### RECORD SET:

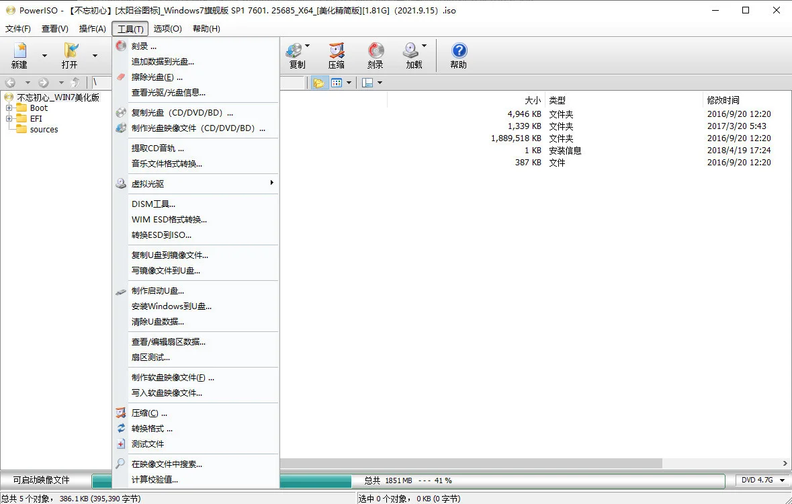Open the 选项(O) menu
Image resolution: width=792 pixels, height=504 pixels.
pyautogui.click(x=167, y=29)
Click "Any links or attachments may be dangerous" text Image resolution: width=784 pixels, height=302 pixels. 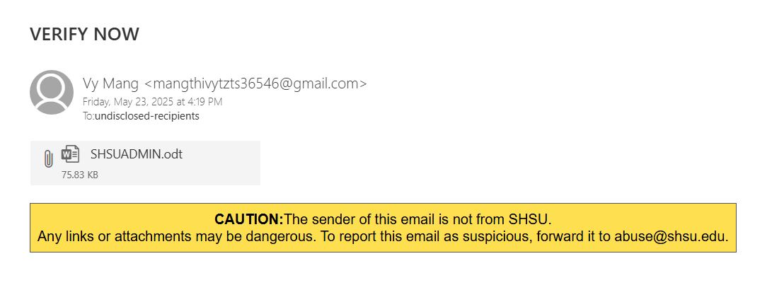tap(176, 237)
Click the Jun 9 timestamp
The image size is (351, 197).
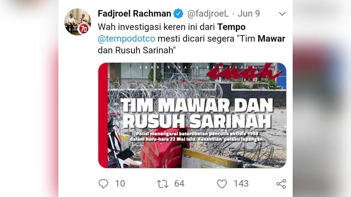(249, 14)
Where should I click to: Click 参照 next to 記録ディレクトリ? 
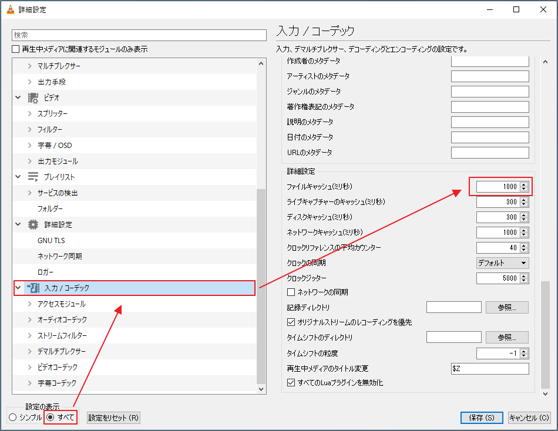(x=506, y=307)
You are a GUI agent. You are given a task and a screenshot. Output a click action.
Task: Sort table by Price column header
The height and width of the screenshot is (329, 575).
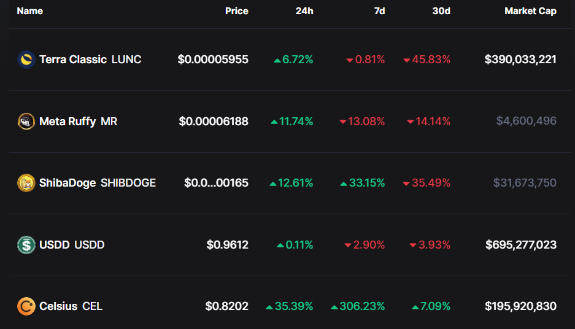tap(236, 11)
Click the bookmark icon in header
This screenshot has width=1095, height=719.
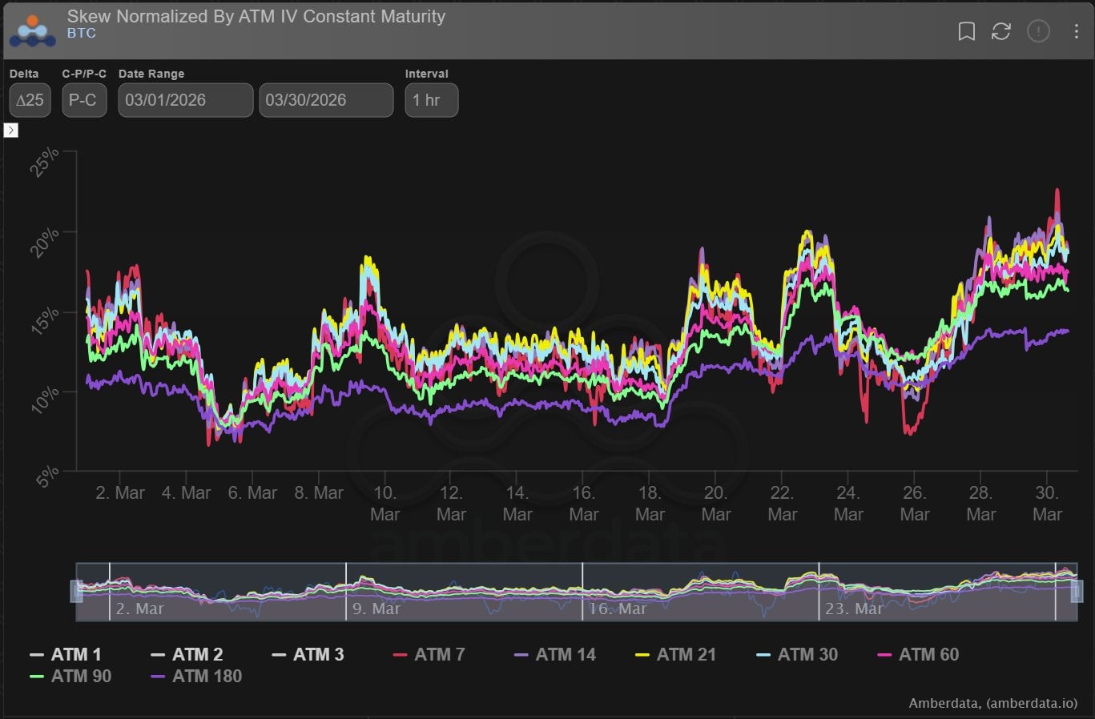click(967, 31)
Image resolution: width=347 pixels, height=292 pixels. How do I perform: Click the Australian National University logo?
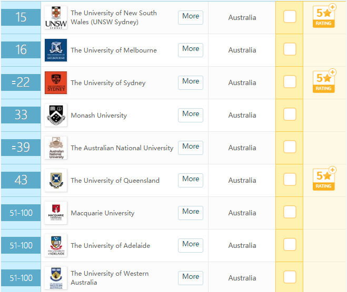coord(55,148)
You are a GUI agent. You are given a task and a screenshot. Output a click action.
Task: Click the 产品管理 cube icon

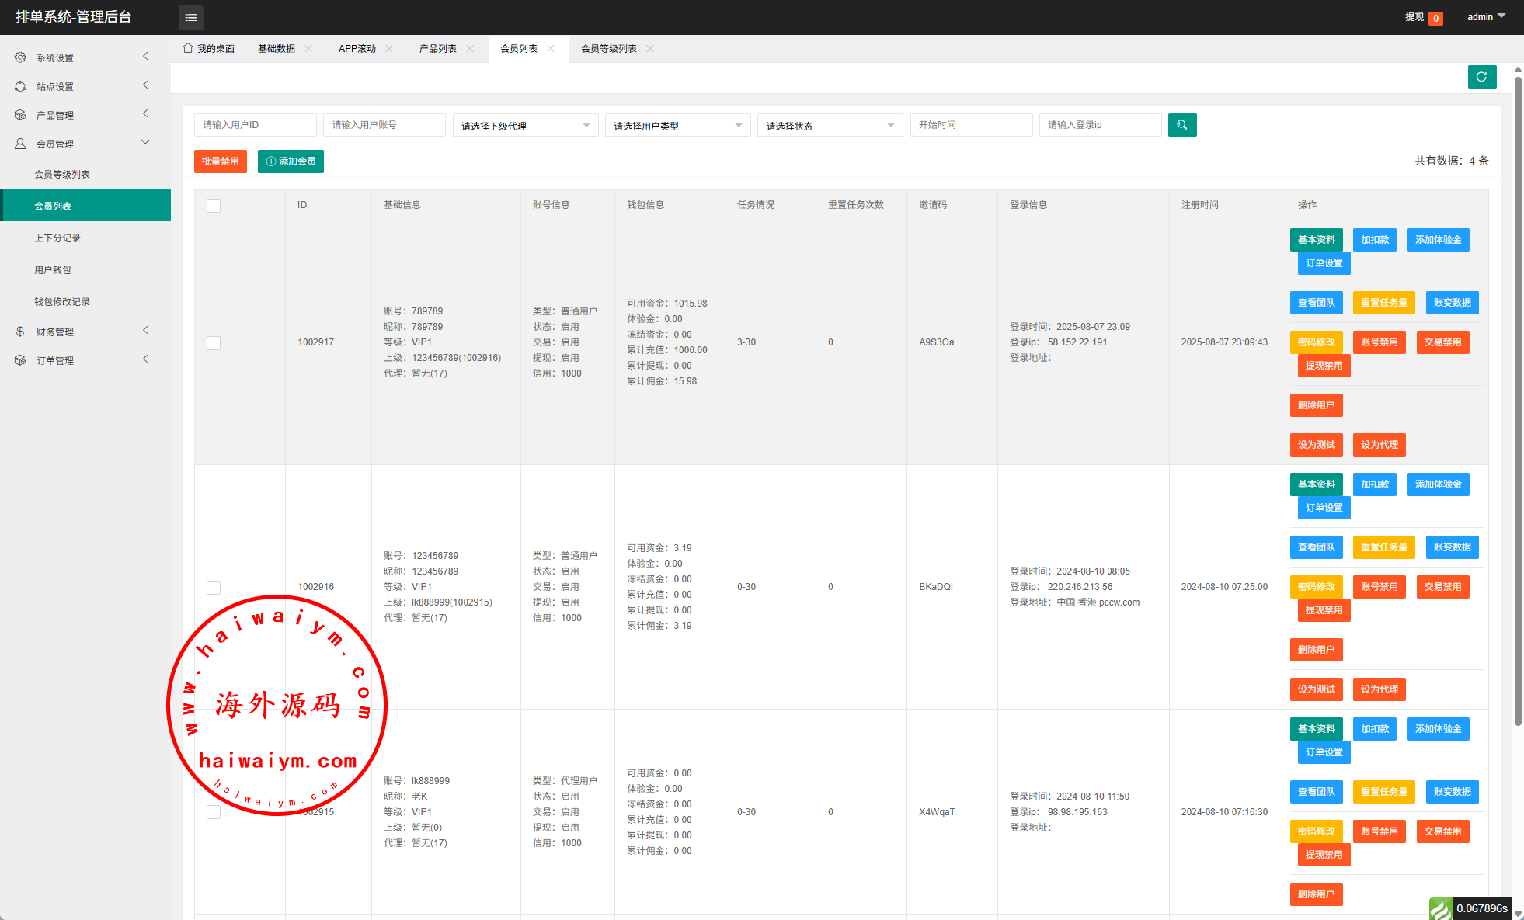[20, 115]
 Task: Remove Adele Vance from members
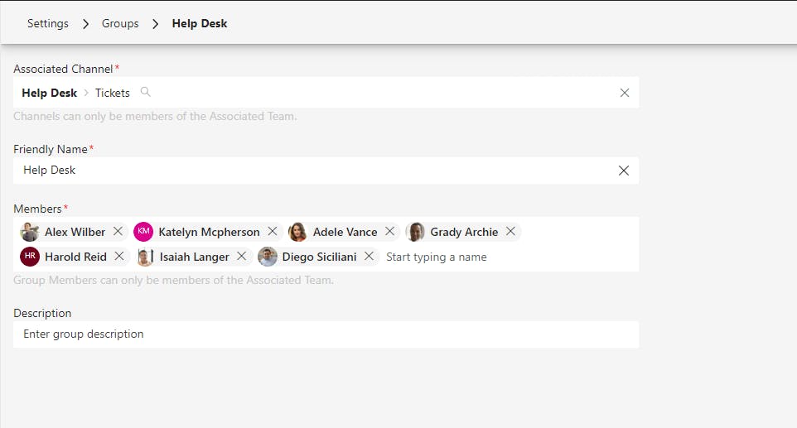[x=389, y=232]
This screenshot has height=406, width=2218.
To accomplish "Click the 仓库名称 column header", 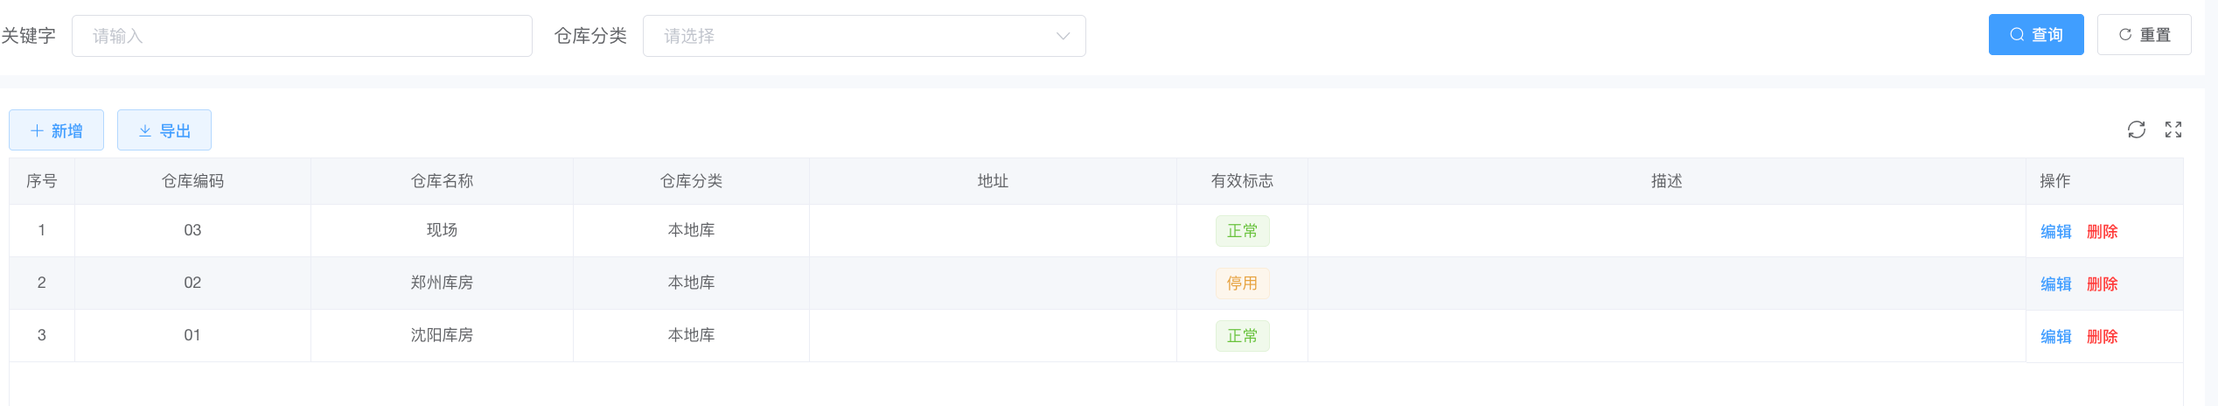I will [442, 181].
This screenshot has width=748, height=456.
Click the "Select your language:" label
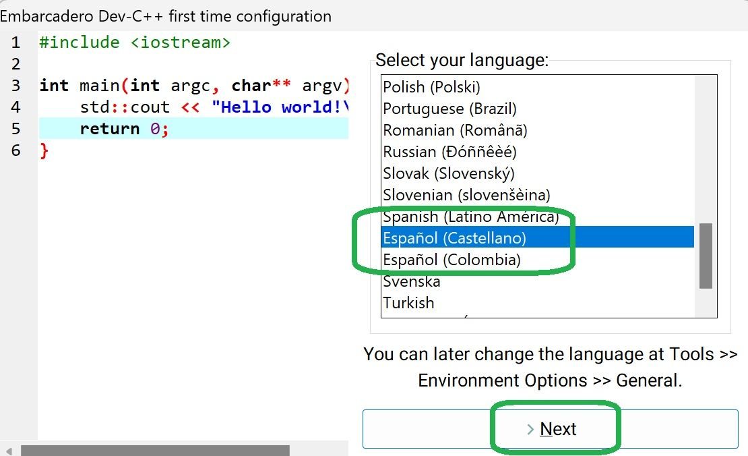point(462,60)
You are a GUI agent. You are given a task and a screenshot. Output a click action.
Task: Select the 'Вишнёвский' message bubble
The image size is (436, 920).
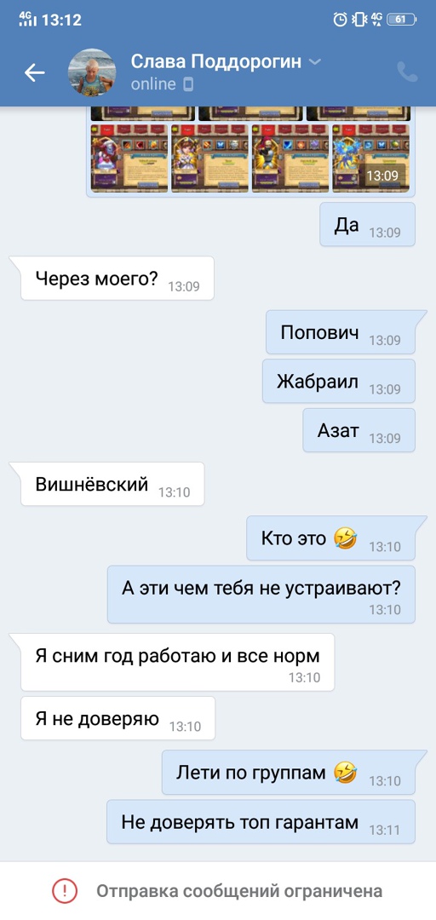[112, 484]
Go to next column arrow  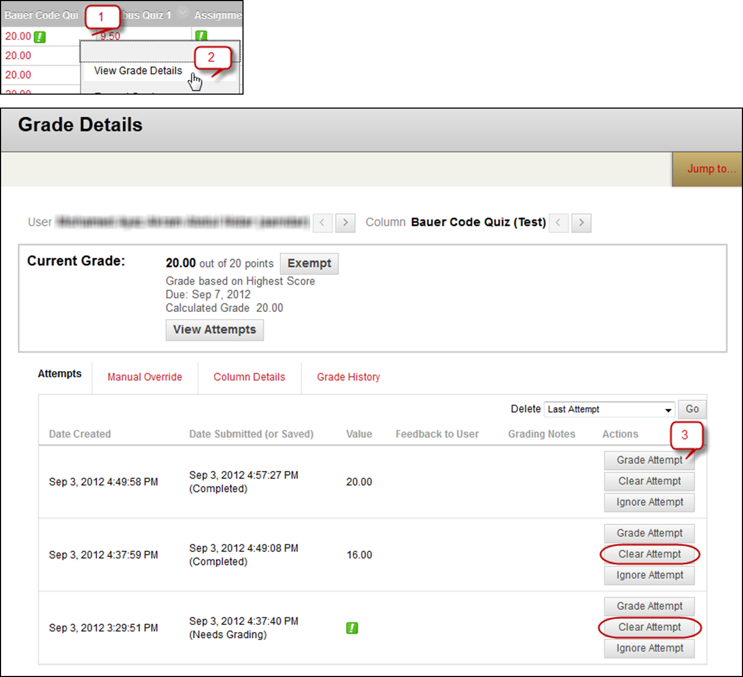click(581, 223)
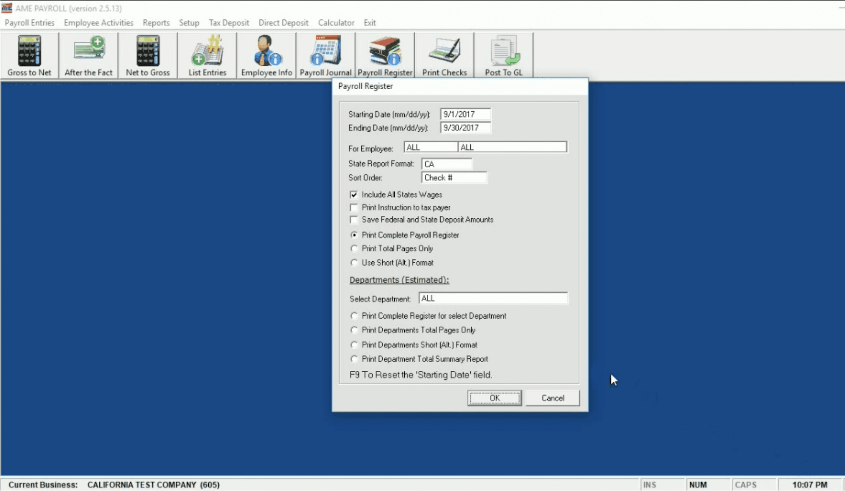Open the Tax Deposit menu
This screenshot has width=845, height=491.
(228, 22)
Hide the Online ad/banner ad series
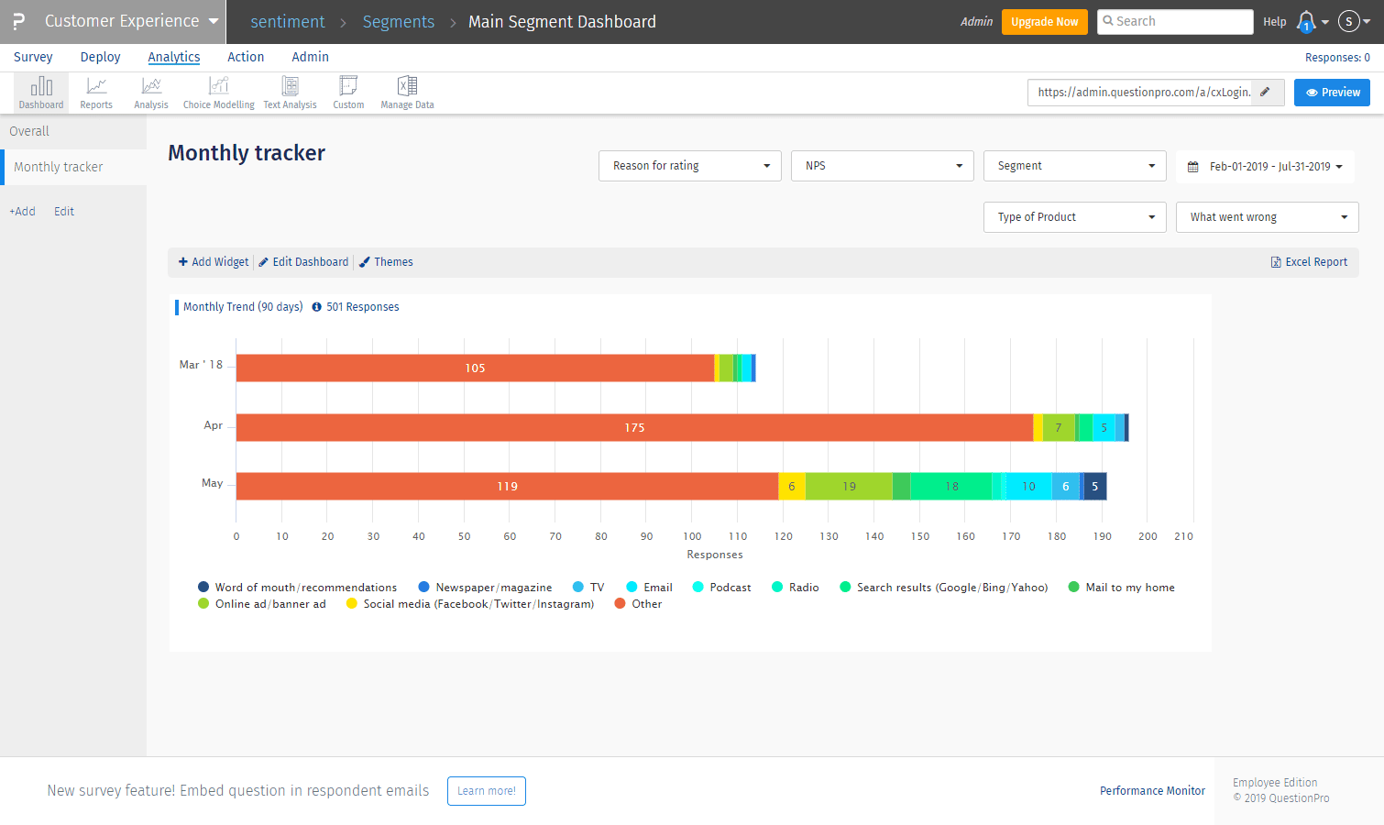Viewport: 1384px width, 825px height. 262,604
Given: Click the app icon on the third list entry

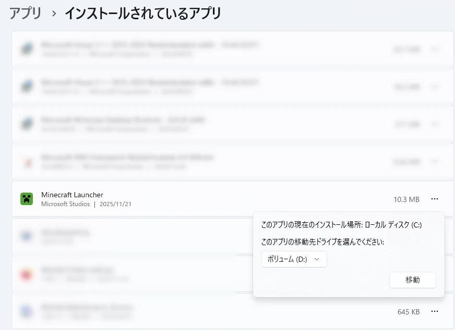Looking at the screenshot, I should pos(28,124).
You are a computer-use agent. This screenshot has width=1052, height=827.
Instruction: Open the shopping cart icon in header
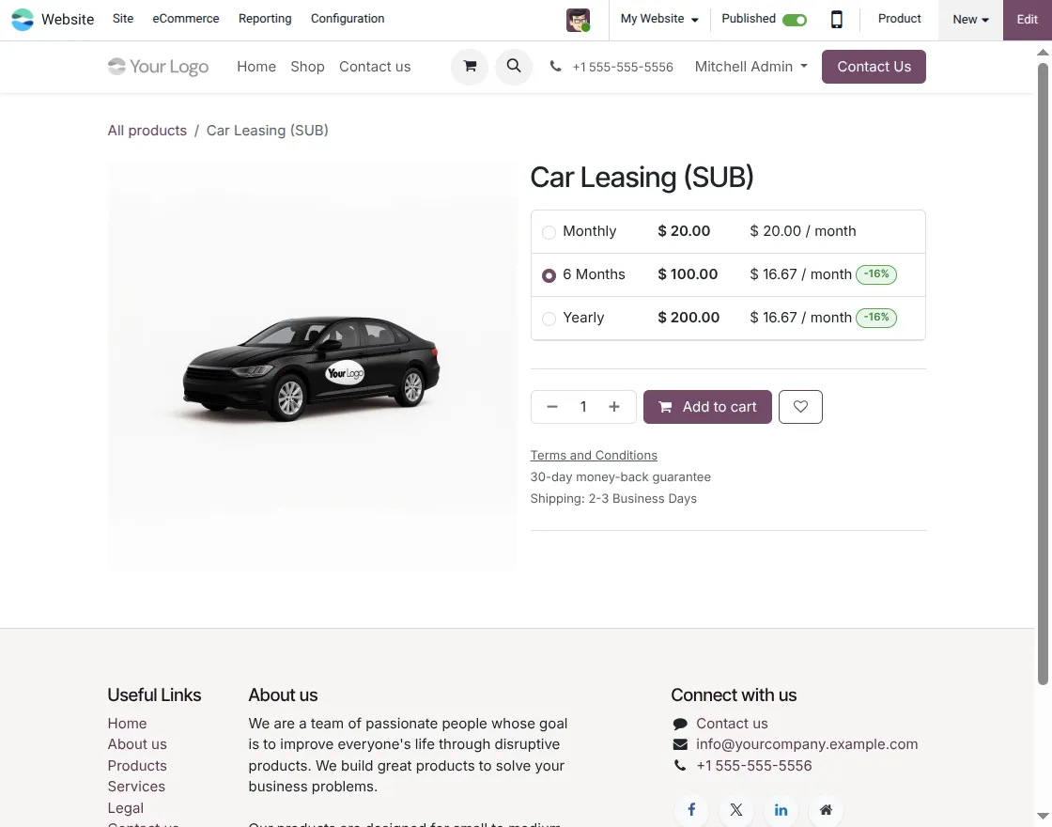tap(469, 67)
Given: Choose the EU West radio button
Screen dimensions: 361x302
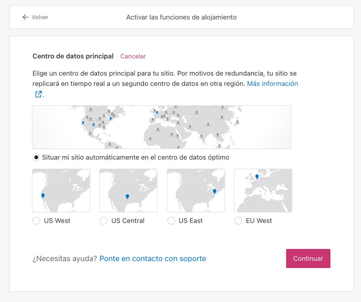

### SHORT PROBLEM:
Convert part of the listing into a JSON list of strings, one string per line, with blank lines skipped. Begin at the line that contains "Hide the Online ad/banner ad series", stop after the line that contains "Looking at the", and leave the pictures out.

### THE OUTPUT:
[
  "Hide the Online ad/banner ad series",
  "Viewport: 1384px width, 825px height. 262,604",
  "Given: Click the app icon on the third list entry",
  "Looking at the screenshot, I should pos(28,124)."
]